Infectious Disease News:

  • The Pan American Health Organization (PAHO) said Canada has confirmed 3,170 cases of Measles, 1 of them fatal, and Mexico has recorded 2,597 cases, including 9 deaths. Canada has the most cases since the country eliminated the disease in 1998.
  • The European CDC is tracking the incidence of mosquito-borne diseases this season. France is reporting a very early start to their season with 6 outbreaks of locally acquired Chikungunya virus disease reported in late May/early June. In the past, such cases haven’t been reported until July or August.
  • The National Association of County and City Health Officials (NACCHO), with support from the CDC, is awarding funds to support local health departments in implementing and expanding wastewater monitoring to track disease trends and emerging health threats in their communities. The focus is on rural areas with a mentorship approach so that expertise can be shared broadly. Wastewater surveillance monitors for genetic material and may show changes in disease trends before trends are seen in clinical cases.

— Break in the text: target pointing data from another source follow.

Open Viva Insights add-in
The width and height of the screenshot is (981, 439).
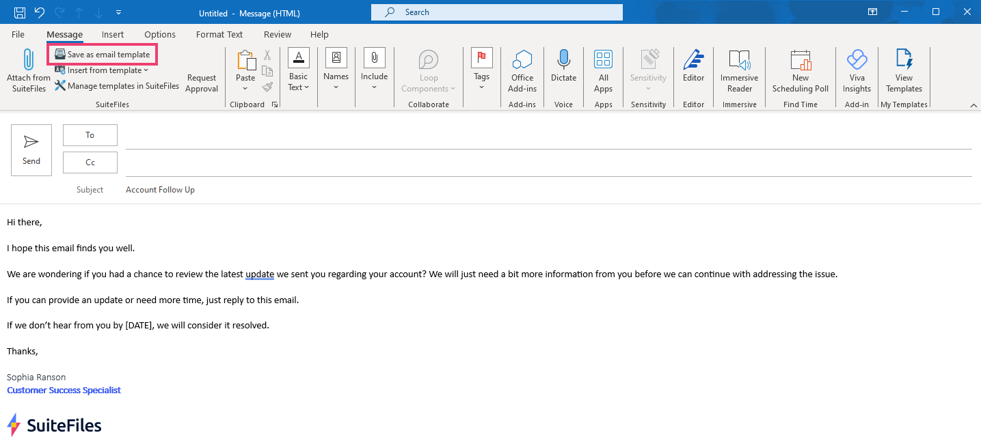pyautogui.click(x=857, y=68)
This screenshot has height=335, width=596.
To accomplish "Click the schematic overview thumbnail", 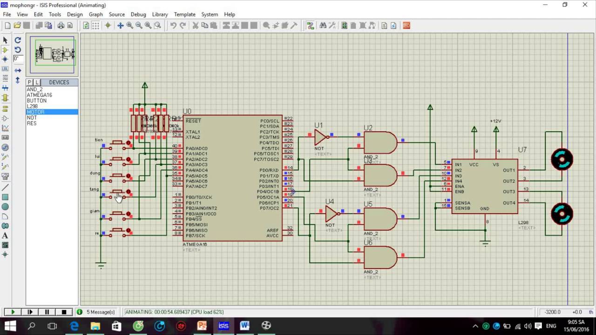I will click(52, 55).
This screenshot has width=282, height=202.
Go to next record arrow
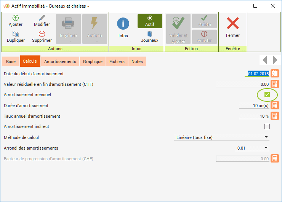tap(275, 60)
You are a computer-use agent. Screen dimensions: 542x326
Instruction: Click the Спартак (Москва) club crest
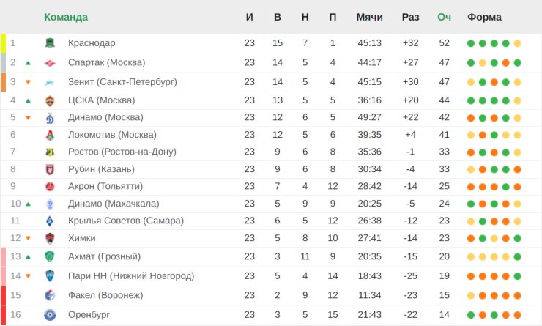pyautogui.click(x=50, y=63)
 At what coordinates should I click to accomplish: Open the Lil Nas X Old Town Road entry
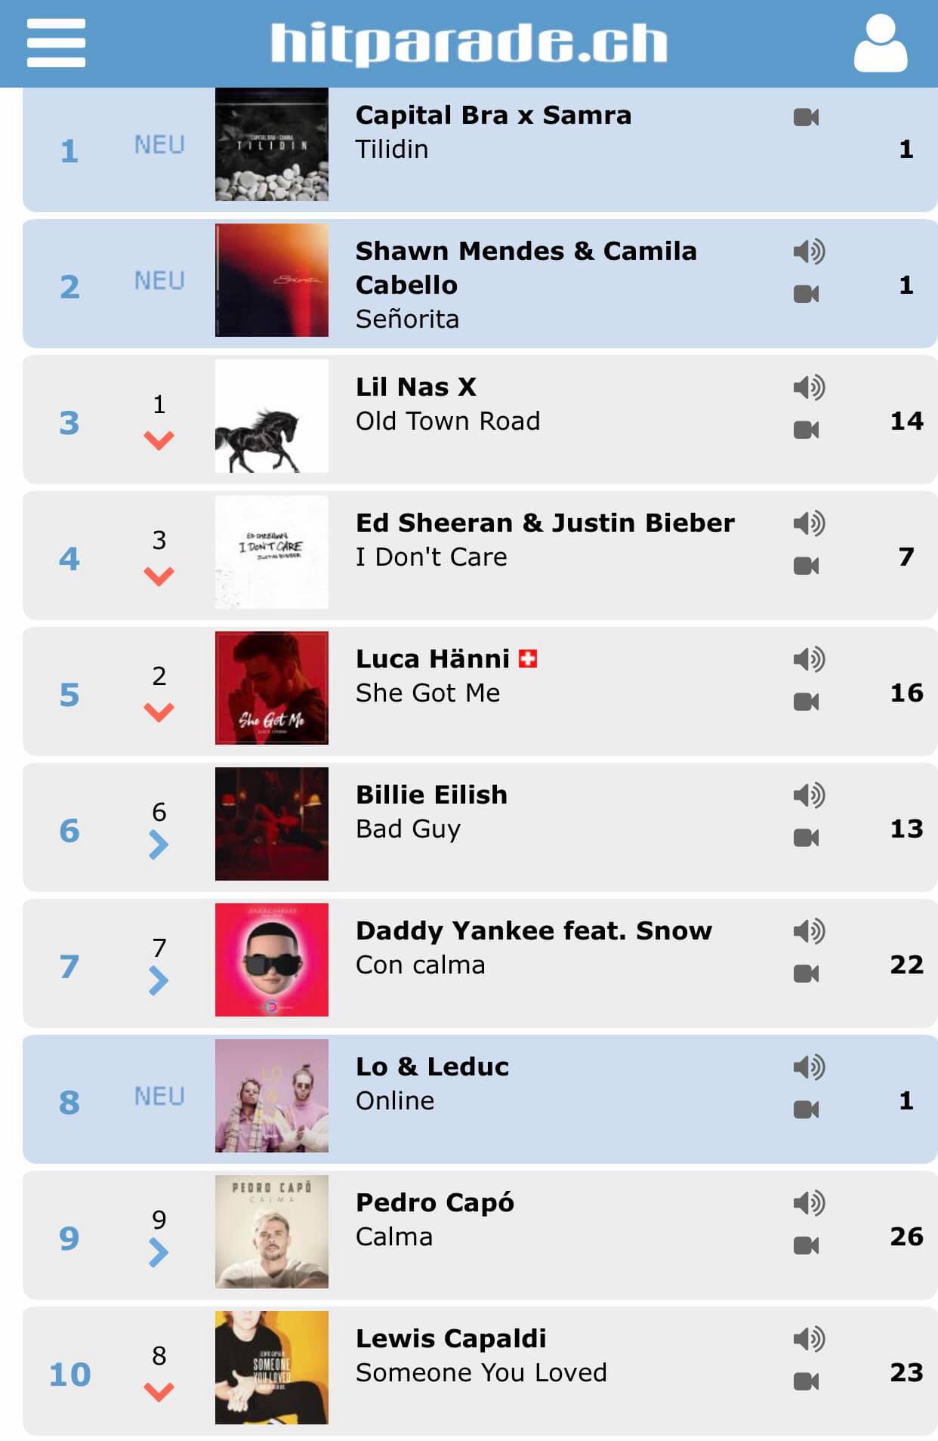480,420
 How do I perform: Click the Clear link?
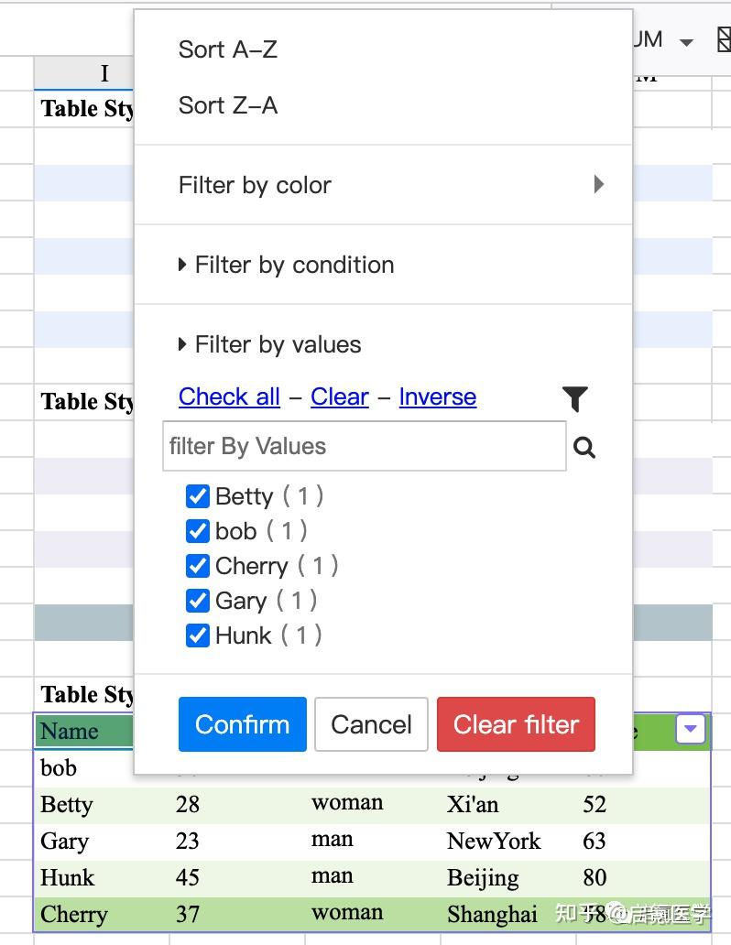(x=339, y=396)
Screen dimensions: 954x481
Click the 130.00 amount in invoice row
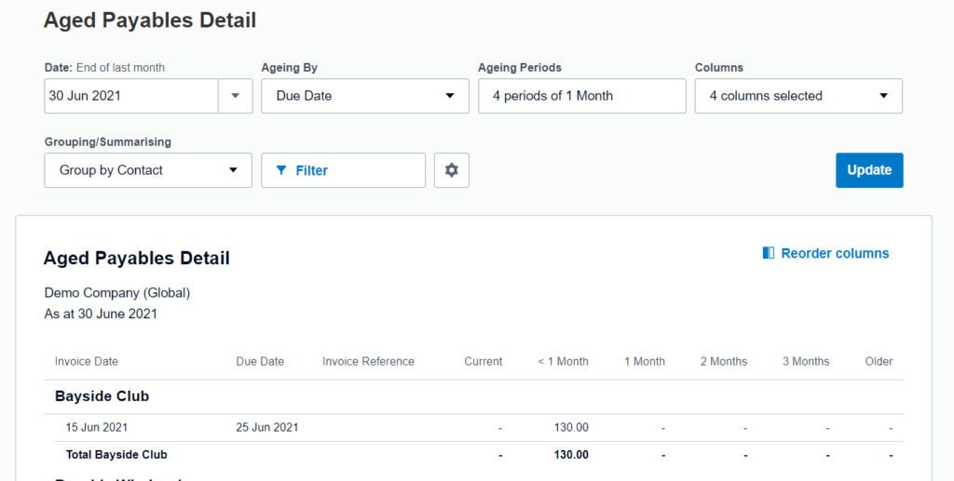click(x=571, y=428)
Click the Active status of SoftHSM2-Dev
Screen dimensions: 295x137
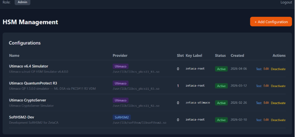coord(221,120)
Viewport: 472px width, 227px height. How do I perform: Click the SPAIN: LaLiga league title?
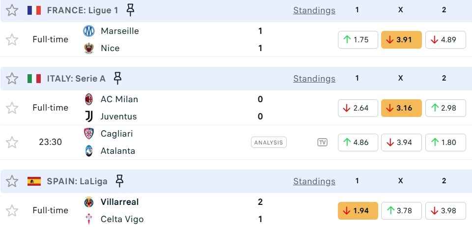[77, 181]
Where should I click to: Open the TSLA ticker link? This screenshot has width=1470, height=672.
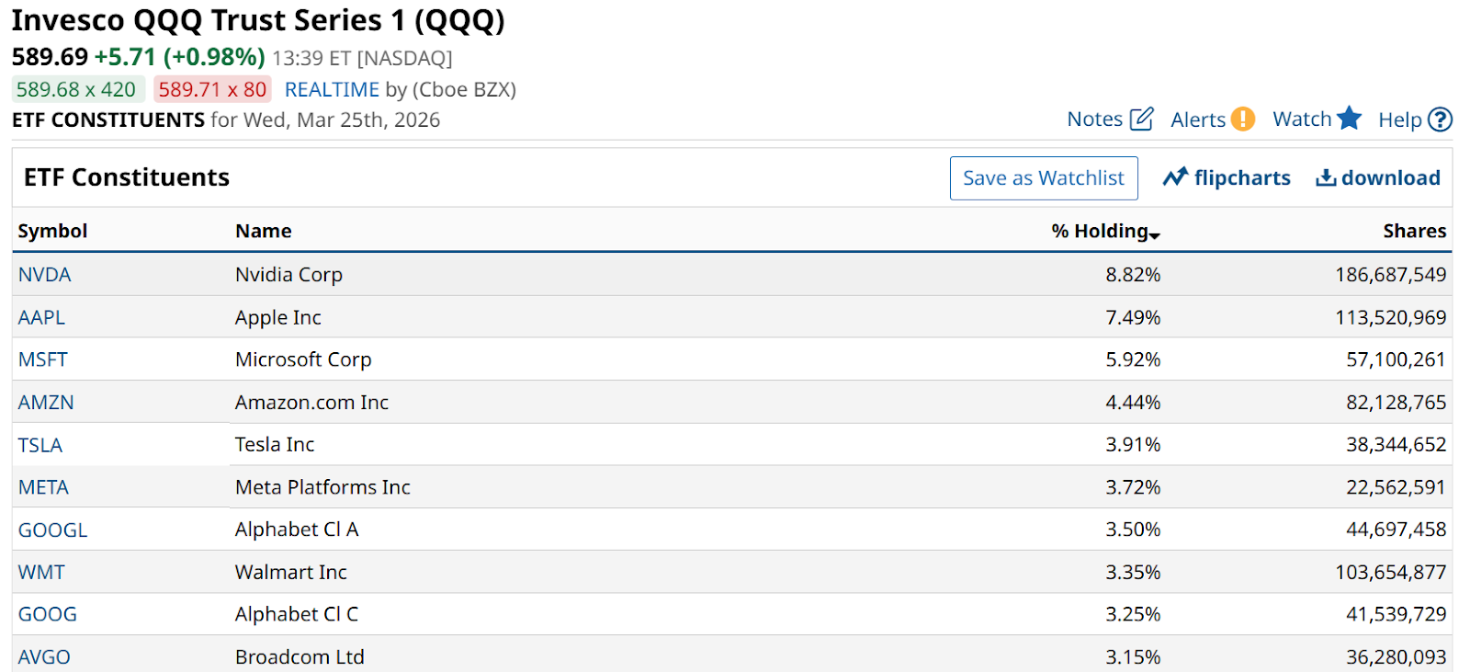(x=40, y=445)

  • A recently published meta-analysis of 32 studies on the Hepatitis A virus showed a public health advantage of vaccinating food handlers against this illness, as well as providing some possible economic benefits.
  • Instead of culling birds when the bird flu is discovered, HHS Secretary Robert F. Kennedy Jr. has suggested allowing bird flu to spread unchecked in poultry flocks to identify and preserve the birds immune to it. Although RFK doesn’t have jurisdiction over farms, Agriculture Secretary Brooke Rollins has voiced her support, noting that there are some farmers who are willing to try a pilot “as we build the safe perimeter around them.” Numerous experts have voiced opposition, noting that not only do biology and immunology not work that way, but that this could lead to trade embargoes against US poultry.